Reading the first issue of "Batman: Gates of Gotham," I can't help but feel like we've seen this story before. Or should that be this story in reverse?

"Batman: Gates of Gotham" #1 is a lot of set-up; the Batman supporting cast is assembling (including a character whom a lot of readers will be happy to see make her return), bridges are exploding, and we've got hints that it connects to 19th century Gotham City. It's not a bad start, plotted out by Scott Snyder and Kyle Higgins, and scripted by Higgins. But it's moving a little slowly in places. The scene where Batman questions the Penguin, for instance, feels almost like Batman-on-autopilot. (How many "Batman" comics these days involve Batman questioning the Penguin, who despite his dirty hands is never actually involved in what he's being questioned about? It's a surprisingly high number.) And the last page reveal of another character actually made me groan, because I'd hoped we were finally rid of him, after showing up far too often over the past five years.

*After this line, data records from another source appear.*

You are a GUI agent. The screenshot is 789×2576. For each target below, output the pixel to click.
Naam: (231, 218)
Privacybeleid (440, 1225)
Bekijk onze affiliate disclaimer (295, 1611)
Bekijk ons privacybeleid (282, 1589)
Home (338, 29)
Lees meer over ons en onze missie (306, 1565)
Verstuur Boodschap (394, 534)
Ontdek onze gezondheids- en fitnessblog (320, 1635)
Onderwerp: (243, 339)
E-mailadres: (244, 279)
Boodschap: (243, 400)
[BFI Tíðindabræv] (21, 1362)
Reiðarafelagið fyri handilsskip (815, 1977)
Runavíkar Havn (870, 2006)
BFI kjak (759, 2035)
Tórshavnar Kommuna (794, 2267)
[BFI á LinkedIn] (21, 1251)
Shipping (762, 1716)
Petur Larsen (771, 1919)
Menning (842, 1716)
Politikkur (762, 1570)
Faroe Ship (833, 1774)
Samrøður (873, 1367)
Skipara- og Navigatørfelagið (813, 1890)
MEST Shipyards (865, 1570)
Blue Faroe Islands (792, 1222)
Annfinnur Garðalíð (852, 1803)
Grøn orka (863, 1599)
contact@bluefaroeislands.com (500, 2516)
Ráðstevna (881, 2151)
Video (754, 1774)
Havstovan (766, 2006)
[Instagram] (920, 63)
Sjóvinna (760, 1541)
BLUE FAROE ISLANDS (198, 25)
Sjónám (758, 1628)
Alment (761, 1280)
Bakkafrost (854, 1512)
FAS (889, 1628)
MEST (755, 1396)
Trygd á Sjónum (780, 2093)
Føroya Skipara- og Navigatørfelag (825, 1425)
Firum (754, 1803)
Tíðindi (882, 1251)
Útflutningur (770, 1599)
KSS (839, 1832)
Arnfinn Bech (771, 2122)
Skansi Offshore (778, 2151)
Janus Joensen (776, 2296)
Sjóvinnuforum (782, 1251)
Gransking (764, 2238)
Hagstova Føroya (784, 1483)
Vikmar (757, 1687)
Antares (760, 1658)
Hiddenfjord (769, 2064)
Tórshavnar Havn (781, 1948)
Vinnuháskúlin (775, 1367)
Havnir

The really odd thing is that this feels like the "Destroyer" crossover that ran in the three Batman comics back in 1992, to tie into the "Batman" film and Anton Furst's beautiful city designs he'd created for the movie. There, the explosions were meant to reveal the older, more elegant buildings that were hidden for so long. Here, though, we're seeing the older bridges targeted; rather than erasing the modern to bring back the old, the old is being erased to bring about... well, that's the big question, right?

Trevor McCarthy's art looks great, a mixture of Jason Pearson's clean character designs and Chris Sprouse's carefully delineated faces and body shapes. It's a little cartoonish, a little sculpted, and in the process McCarthy is carving out his own distinct style. It lends itself well to the action sequences (like the bridge rescue), bounding and exploding across the page. But for me, the scene that stood out above the others was the quiet moment where Batman is underwater, surrounded by the bodies of those that didn't survive. His, "I think we need to be much faster," wouldn't have the same emotional punch without McCarthy's rendering of the scene.

"Batman: Gates of Gotham" #1 is a solid opening, but now that we've got the foundation out of the way I'm hoping things kick up a notch. With this creative team it has the potential to be great, and in a crowded (and overall strong) Batman group of comics, it's going to take great to truly stand out from the rest of the pack.